Fortunately for the RBA, the Fed opened the door and this allowed Aussie central bankers and bankers to claim that the Aussie banks hadn’t received a bailout.
And it must now make the Reserve Bank of Australia (RBA) feel foolish, considering in September 2008, just before NAB sought the Fed’s help, the RBA wrote:
“The Australian financial system has coped better with the recent turmoil than many other financial systems. The banking system is soundly capitalised, it has only limited exposure to sub-prime related assets, and it continues to record strong profitability and has low levels or problem loans. The large Australian banks all have high credit ratings and they have been able to continue to tap both domestic and offshore capital markets on a regular basis.”
Tapping “offshore capital markets” obviously included the US Fed.
So we wonder, how much did the Reserve Bank of Australia know about this? While it was talking up the strength of the Australian banking system did it know that two of the four Australian banking pillars were desperately seeking loans from the US Fed?
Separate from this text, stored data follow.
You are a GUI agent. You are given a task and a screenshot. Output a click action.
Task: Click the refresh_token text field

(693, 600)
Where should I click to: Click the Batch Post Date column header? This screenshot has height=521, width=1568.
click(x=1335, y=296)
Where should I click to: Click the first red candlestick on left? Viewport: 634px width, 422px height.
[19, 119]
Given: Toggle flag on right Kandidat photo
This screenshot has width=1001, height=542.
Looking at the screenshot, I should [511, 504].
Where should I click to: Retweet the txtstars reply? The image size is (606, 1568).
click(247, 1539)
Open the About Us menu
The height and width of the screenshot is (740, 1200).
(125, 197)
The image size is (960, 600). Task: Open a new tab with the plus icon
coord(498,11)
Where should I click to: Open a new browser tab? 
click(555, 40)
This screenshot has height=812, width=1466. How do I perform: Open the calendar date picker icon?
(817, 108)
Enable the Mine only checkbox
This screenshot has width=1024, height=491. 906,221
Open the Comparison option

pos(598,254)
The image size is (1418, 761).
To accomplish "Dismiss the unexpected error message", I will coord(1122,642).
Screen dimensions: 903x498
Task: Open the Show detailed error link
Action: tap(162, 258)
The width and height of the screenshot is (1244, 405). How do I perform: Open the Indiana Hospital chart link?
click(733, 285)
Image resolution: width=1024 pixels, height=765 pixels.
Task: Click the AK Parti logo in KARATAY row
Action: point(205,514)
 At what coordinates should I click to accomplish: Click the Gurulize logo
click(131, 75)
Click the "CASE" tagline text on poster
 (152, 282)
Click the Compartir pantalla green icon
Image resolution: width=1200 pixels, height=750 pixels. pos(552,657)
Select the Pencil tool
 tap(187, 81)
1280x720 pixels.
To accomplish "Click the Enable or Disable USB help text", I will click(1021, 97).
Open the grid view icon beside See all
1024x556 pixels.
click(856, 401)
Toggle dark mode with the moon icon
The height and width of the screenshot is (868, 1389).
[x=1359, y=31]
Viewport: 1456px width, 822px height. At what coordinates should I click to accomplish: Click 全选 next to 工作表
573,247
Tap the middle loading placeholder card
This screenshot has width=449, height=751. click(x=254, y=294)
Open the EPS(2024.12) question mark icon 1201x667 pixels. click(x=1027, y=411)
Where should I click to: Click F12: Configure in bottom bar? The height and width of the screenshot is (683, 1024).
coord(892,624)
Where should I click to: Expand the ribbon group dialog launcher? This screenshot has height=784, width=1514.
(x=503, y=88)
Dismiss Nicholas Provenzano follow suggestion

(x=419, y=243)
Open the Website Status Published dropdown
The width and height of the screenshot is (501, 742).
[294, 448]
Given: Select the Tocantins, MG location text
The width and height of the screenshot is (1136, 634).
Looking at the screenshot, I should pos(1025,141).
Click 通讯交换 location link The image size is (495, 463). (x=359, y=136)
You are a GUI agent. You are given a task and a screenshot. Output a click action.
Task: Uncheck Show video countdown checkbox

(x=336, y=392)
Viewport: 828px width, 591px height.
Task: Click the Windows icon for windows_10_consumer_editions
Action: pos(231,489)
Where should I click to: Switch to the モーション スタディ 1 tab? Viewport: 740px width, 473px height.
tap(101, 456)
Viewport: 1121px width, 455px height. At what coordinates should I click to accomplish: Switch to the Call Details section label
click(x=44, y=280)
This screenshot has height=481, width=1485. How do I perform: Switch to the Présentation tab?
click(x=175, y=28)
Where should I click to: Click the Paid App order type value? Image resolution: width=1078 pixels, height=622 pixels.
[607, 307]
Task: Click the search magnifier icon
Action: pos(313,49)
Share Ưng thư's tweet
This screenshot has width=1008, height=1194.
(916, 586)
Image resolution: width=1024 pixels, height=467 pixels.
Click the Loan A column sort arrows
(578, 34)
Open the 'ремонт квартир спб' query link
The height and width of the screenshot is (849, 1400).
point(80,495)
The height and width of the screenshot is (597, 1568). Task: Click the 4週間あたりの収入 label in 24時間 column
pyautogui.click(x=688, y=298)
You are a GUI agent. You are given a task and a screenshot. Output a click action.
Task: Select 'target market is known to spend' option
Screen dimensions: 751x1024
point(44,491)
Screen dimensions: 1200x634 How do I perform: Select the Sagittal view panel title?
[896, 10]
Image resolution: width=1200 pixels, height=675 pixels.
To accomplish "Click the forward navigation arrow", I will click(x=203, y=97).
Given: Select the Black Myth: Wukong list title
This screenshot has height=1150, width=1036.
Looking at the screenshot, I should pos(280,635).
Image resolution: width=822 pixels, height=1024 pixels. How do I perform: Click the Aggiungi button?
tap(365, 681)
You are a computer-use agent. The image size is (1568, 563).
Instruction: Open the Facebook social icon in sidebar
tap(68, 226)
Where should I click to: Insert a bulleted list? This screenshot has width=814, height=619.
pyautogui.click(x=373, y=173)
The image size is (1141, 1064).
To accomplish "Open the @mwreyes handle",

Or, like you, was the RBA in the dark? And what about the Australian Prudential Regulation Authority (APRA)? We’ve been told they’ve done all manner of stress tests and the banks passed with flying colours.
Read the whole thing.
One of the commentators to the post points out that:
The banks were presented with the cheapest source of funds that they would see in their lifetimes and some took advantage.
If so they were not the only ones to do so:
Why is the Federal Reserve forking over $220 million in bailout money to the wives of two Morgan Stanley bigwigs?
Don’t you just love the whiff of crony capitalism in the morning? It sure beats the odour of the Occupy Wall Street camps. Although there is something honest about a good old fashioned cesspit.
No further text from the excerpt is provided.